Howells was a Gloucestershire man, and his 1946 setting of the evening canticles for the local cathedral was almost the first in an astonishing series that similarly endowed many of the most important English churches as well as establishments across the Atlantic. This is a Lincoln recording, accompanied by Jeremy Cole, presumably one of the college organists. The Magnificat begins in quiet simplicity, but rises to forceful eloquence when God becomes cross with the proud and mighty.
Listen -- Howells: Magnificat (Gloucester Service)
(track 3, 0:36-2:10) © 2012 Hyperion Records Ltd:
There is not a boy to be found among the sopranos, but two men have infiltrated the altos.
The eight stanzas of Take him, earth, for cherishing come from a hymn on 'The Burial of the Dead' by Prudentius, a mainly Fourth-Century Latin poet born at Saragossa in Spain. A devoted Christian, he owed much to the pagan literary tradition of Rome, but found favour with the Emperor Theodosius. The version eventually set by Howells appears in a volume of translations by Helen Waddell. It was a text that had long haunted Howells, reaching its final form in 1964. Howells later associated the work with a commission to commemorate the death of President Kennedy. The Ely acoustic is ideal.

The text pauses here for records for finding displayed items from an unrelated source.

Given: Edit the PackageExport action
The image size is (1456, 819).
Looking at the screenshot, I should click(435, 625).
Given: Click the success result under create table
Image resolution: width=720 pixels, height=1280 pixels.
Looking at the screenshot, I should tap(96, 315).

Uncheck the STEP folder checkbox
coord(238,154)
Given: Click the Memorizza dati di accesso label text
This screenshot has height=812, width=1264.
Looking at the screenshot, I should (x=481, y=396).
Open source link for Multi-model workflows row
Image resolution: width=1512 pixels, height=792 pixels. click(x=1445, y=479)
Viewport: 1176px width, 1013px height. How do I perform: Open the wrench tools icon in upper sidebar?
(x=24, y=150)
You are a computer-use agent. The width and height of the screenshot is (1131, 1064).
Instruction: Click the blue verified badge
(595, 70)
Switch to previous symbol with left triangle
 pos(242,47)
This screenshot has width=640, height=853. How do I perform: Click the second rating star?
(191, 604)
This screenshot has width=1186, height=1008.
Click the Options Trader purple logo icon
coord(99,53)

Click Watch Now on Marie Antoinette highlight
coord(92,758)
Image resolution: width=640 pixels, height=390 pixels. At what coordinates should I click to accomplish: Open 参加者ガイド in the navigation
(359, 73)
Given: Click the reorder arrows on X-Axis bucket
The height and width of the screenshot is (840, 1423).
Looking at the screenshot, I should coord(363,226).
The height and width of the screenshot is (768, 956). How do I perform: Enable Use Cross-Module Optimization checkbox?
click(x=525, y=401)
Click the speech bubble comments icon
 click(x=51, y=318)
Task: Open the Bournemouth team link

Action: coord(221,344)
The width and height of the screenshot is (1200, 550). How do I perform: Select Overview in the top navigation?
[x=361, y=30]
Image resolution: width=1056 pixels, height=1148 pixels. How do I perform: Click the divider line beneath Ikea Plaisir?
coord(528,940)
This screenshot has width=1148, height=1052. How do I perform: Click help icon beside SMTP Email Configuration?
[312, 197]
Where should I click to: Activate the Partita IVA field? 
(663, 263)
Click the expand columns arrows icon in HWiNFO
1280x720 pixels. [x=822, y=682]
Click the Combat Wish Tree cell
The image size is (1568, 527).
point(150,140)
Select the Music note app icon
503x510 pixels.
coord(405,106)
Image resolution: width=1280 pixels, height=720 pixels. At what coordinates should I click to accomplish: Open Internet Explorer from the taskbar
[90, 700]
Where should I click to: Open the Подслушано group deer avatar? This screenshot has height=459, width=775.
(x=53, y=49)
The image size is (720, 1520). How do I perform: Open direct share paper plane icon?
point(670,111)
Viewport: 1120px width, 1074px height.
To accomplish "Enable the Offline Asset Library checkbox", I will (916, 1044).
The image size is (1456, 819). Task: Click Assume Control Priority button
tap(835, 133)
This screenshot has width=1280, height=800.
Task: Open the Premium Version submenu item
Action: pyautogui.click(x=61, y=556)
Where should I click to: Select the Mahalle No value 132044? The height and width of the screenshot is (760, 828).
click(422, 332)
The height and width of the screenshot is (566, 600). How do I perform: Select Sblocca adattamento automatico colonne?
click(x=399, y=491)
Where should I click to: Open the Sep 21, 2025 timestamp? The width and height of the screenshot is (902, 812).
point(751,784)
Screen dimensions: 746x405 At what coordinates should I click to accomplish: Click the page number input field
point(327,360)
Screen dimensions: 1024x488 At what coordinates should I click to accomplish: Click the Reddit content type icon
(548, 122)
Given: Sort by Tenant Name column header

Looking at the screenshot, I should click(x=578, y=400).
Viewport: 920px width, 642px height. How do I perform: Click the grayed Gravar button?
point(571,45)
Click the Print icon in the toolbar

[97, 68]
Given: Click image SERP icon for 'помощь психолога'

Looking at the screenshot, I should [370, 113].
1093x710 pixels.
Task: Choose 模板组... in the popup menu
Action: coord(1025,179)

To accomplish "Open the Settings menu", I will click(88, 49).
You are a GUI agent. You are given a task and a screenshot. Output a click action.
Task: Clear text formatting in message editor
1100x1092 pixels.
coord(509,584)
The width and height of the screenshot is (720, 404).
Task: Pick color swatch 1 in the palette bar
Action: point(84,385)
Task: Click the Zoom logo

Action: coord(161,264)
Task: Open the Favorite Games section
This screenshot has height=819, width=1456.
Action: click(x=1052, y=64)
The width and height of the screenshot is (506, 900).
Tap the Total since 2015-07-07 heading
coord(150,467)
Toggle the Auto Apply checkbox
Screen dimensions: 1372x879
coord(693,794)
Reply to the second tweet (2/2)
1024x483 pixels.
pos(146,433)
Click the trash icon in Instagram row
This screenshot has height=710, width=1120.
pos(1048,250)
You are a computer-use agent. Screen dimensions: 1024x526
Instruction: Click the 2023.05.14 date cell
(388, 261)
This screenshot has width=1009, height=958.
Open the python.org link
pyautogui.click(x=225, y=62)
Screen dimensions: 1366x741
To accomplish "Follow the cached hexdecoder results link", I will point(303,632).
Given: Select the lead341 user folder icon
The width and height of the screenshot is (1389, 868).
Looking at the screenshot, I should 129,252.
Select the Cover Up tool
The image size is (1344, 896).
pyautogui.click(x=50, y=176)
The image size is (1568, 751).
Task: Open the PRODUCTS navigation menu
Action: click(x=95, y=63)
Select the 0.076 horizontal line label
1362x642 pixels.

Listen -- Howells: Take him, earth, for cherishing
(track 5, 0:01-1:34) © 2012 Hyperion Records Ltd:
The unaccompanied Requiem of 1932 is far from a setting of the Latin rite. It begins with 'Salvator mundi', sandwiches the opening 'Requiem' sentence with a pair of psalms, and ends with a repeated 'Requiem' and final quotation from Revelation, 'I heard a voice from heaven'. This is music that demands the serenity of Ely. It must be said that the four solo voices, drawn from among the choir, are beautifully apt and effective. The two men can he heard in Psalm 121, 'I will live up mine eyes unto the hills'.
Listen -- Howells: Psalm 121 (Requiem)
(track 11, 0:01-0:48) © 2012 Hyperion Records Ltd:
This is the major work on the CD, and is altogether typical of Howells at his finest.